● Activity
Without changing anything, copy out each entry.

━━━━━━━━━━━━━━━━

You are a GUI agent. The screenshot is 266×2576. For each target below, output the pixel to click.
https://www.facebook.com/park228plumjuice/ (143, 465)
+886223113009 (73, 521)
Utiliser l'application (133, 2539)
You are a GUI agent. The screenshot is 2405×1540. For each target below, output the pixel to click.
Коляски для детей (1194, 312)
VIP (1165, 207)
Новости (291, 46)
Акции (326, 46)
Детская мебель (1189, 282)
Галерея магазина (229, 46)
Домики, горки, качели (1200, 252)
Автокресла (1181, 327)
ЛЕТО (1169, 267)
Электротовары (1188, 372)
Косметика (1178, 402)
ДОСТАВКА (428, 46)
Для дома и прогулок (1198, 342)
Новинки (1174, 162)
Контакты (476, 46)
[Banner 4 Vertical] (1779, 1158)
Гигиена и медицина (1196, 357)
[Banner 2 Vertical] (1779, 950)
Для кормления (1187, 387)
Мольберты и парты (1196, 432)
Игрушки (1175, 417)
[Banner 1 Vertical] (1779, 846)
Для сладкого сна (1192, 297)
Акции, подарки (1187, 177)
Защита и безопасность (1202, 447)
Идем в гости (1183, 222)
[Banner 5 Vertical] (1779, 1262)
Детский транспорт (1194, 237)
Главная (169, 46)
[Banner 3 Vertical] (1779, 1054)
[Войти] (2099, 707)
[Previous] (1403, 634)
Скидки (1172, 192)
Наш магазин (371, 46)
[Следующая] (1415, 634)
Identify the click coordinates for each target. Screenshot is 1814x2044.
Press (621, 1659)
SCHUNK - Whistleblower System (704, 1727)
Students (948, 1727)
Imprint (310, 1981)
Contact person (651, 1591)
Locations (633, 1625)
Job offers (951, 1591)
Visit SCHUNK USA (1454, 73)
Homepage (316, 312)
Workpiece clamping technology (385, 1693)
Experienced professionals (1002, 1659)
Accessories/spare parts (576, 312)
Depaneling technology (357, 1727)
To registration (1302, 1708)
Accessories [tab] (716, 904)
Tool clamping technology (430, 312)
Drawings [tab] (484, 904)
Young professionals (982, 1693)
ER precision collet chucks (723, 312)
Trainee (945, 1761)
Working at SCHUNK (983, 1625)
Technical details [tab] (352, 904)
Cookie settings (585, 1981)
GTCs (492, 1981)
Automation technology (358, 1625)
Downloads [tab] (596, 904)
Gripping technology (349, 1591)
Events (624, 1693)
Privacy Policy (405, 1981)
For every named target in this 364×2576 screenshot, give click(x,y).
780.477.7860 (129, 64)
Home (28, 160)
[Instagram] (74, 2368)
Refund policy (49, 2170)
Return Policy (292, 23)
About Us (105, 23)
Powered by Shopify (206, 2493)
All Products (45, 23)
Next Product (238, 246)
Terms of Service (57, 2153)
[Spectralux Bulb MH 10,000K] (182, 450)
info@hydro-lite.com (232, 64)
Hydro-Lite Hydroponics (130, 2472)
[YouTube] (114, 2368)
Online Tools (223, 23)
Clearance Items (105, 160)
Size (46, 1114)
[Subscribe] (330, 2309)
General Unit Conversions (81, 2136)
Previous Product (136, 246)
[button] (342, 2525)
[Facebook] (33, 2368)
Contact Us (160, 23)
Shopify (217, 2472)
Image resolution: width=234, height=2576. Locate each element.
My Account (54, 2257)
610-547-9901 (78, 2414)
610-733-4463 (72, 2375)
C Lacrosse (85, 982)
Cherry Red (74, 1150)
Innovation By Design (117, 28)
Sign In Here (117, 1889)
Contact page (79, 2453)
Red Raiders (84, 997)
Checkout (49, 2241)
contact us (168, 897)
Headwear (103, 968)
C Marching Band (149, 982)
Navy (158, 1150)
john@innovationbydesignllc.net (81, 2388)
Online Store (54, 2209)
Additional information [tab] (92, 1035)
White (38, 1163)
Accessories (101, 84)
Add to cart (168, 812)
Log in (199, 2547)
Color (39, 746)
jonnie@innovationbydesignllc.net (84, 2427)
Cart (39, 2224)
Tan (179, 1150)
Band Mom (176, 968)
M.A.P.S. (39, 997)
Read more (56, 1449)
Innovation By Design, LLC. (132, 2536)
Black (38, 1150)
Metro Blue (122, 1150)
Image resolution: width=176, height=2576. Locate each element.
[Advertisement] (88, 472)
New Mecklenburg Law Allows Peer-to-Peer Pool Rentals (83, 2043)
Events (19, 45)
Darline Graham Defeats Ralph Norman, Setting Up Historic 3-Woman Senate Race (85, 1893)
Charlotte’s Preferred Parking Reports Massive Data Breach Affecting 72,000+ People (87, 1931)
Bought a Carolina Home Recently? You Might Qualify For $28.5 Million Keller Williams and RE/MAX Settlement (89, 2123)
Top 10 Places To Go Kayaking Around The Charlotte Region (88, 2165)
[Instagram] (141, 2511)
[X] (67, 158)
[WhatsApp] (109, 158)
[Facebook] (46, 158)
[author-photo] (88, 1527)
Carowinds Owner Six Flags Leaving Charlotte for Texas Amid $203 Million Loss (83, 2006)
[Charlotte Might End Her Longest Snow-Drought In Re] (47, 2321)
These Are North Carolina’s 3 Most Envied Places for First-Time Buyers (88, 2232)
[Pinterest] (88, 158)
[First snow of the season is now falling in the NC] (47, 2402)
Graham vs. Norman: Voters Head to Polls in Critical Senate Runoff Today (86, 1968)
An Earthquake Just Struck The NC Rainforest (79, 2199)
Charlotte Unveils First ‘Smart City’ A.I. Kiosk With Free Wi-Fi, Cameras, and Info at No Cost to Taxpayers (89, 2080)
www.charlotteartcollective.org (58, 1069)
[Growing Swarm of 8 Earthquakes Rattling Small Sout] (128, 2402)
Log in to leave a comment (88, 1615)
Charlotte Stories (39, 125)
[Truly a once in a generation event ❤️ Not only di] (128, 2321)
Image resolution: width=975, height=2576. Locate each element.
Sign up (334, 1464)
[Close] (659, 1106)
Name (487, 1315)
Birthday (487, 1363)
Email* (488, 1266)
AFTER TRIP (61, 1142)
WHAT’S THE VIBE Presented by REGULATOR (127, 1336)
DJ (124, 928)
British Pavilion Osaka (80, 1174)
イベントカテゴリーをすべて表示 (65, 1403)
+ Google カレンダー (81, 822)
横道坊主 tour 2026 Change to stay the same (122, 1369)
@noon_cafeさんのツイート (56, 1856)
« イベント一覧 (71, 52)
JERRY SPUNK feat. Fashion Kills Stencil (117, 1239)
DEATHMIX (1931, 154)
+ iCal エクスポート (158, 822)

━━━━━━━━━━━━━━━━

● Solution
You are a GUI agent. The screenshot is 266×2576. For each target below, output the pixel to click.
https://www.facebook.com/park228plumjuice/ (143, 465)
+886223113009 (73, 521)
Utiliser l'application (133, 2539)
You are a GUI agent. The screenshot is 2405×1540. For each target below, output the pixel to click.
Коляски для детей (1194, 312)
VIP (1165, 207)
Новости (291, 46)
Акции (326, 46)
Детская мебель (1189, 282)
Галерея магазина (229, 46)
Домики, горки, качели (1200, 252)
Автокресла (1181, 327)
ЛЕТО (1169, 267)
Электротовары (1188, 372)
Косметика (1178, 402)
ДОСТАВКА (428, 46)
Для дома и прогулок (1198, 342)
Новинки (1174, 162)
Контакты (476, 46)
[Banner 4 Vertical] (1779, 1158)
Гигиена и медицина (1196, 357)
[Banner 2 Vertical] (1779, 950)
Для кормления (1187, 387)
Мольберты и парты (1196, 432)
Игрушки (1175, 417)
[Banner 1 Vertical] (1779, 846)
Для сладкого сна (1192, 297)
Акции, подарки (1187, 177)
Защита и безопасность (1202, 447)
Идем в гости (1183, 222)
[Banner 5 Vertical] (1779, 1262)
Детский транспорт (1194, 237)
Главная (169, 46)
[Banner 3 Vertical] (1779, 1054)
[Войти] (2099, 707)
[Previous] (1403, 634)
Скидки (1172, 192)
Наш магазин (371, 46)
[Следующая] (1415, 634)
Identify the click coordinates for each target. Screenshot is 1814x2044.
Press (621, 1659)
SCHUNK - Whistleblower System (704, 1727)
Students (948, 1727)
Imprint (310, 1981)
Contact person (651, 1591)
Locations (633, 1625)
Job offers (951, 1591)
Visit SCHUNK USA (1454, 73)
Homepage (316, 312)
Workpiece clamping technology (385, 1693)
Experienced professionals (1002, 1659)
Accessories/spare parts (576, 312)
Depaneling technology (357, 1727)
To registration (1302, 1708)
Accessories [tab] (716, 904)
Tool clamping technology (430, 312)
Drawings [tab] (484, 904)
Young professionals (982, 1693)
ER precision collet chucks (723, 312)
Trainee (945, 1761)
Working at SCHUNK (983, 1625)
Technical details [tab] (352, 904)
Cookie settings (585, 1981)
GTCs (492, 1981)
Automation technology (358, 1625)
Downloads [tab] (596, 904)
Gripping technology (349, 1591)
Events (624, 1693)
Privacy Policy (405, 1981)
For every named target in this 364×2576 screenshot, give click(x,y).
780.477.7860 (129, 64)
Home (28, 160)
[Instagram] (74, 2368)
Refund policy (49, 2170)
Return Policy (292, 23)
About Us (105, 23)
Powered by Shopify (206, 2493)
All Products (45, 23)
Next Product (238, 246)
Terms of Service (57, 2153)
[Spectralux Bulb MH 10,000K] (182, 450)
info@hydro-lite.com (232, 64)
Hydro-Lite Hydroponics (130, 2472)
[YouTube] (114, 2368)
Online Tools (223, 23)
Clearance Items (105, 160)
Size (46, 1114)
[Subscribe] (330, 2309)
General Unit Conversions (81, 2136)
Previous Product (136, 246)
[button] (342, 2525)
[Facebook] (33, 2368)
Contact Us (160, 23)
Shopify (217, 2472)
Image resolution: width=234, height=2576. Locate each element.
My Account (54, 2257)
610-547-9901 (78, 2414)
610-733-4463 (72, 2375)
C Lacrosse (85, 982)
Cherry Red (74, 1150)
Innovation By Design (117, 28)
Sign In Here (117, 1889)
Contact page (79, 2453)
Red Raiders (84, 997)
Checkout (49, 2241)
contact us (168, 897)
Headwear (103, 968)
C Marching Band (149, 982)
Navy (158, 1150)
john@innovationbydesignllc.net (81, 2388)
Online Store (54, 2209)
Additional information [tab] (92, 1035)
White (38, 1163)
Accessories (101, 84)
Add to cart (168, 812)
Log in (199, 2547)
Color (39, 746)
jonnie@innovationbydesignllc.net (84, 2427)
Cart (39, 2224)
Tan (179, 1150)
Band Mom (176, 968)
M.A.P.S. (39, 997)
Read more (56, 1449)
Innovation By Design, LLC. (132, 2536)
Black (38, 1150)
Metro Blue (122, 1150)
Image resolution: width=176, height=2576. Locate each element.
[Advertisement] (88, 472)
New Mecklenburg Law Allows Peer-to-Peer Pool Rentals (83, 2043)
Events (19, 45)
Darline Graham Defeats Ralph Norman, Setting Up Historic 3-Woman Senate Race (85, 1893)
Charlotte’s Preferred Parking Reports Massive Data Breach Affecting 72,000+ People (87, 1931)
Bought a Carolina Home Recently? You Might Qualify For $28.5 Million Keller Williams and RE/MAX Settlement (89, 2123)
Top 10 Places To Go Kayaking Around The Charlotte Region (88, 2165)
[Instagram] (141, 2511)
[X] (67, 158)
[WhatsApp] (109, 158)
[Facebook] (46, 158)
[author-photo] (88, 1527)
Carowinds Owner Six Flags Leaving Charlotte for Texas Amid $203 Million Loss (83, 2006)
[Charlotte Might End Her Longest Snow-Drought In Re] (47, 2321)
These Are North Carolina’s 3 Most Envied Places for First-Time Buyers (88, 2232)
[Pinterest] (88, 158)
[First snow of the season is now falling in the NC] (47, 2402)
Graham vs. Norman: Voters Head to Polls in Critical Senate Runoff Today (86, 1968)
An Earthquake Just Struck The NC Rainforest (79, 2199)
Charlotte Unveils First ‘Smart City’ A.I. Kiosk With Free Wi-Fi, Cameras, and Info at No Cost to Taxpayers (89, 2080)
www.charlotteartcollective.org (58, 1069)
[Growing Swarm of 8 Earthquakes Rattling Small Sout] (128, 2402)
Log in to leave a comment (88, 1615)
Charlotte Stories (39, 125)
[Truly a once in a generation event ❤️ Not only di] (128, 2321)
Image resolution: width=975, height=2576. Locate each element.
Sign up (334, 1464)
[Close] (659, 1106)
Name (487, 1315)
Birthday (487, 1363)
Email* (488, 1266)
AFTER TRIP (61, 1142)
WHAT’S THE VIBE Presented by REGULATOR (127, 1336)
DJ (124, 928)
British Pavilion Osaka (80, 1174)
イベントカテゴリーをすべて表示 (65, 1403)
+ Google カレンダー (81, 822)
横道坊主 tour 2026 Change to stay the same (122, 1369)
@noon_cafeさんのツイート (56, 1856)
« イベント一覧 (71, 52)
JERRY SPUNK feat. Fashion Kills Stencil (117, 1239)
DEATHMIX (1931, 154)
+ iCal エクスポート (158, 822)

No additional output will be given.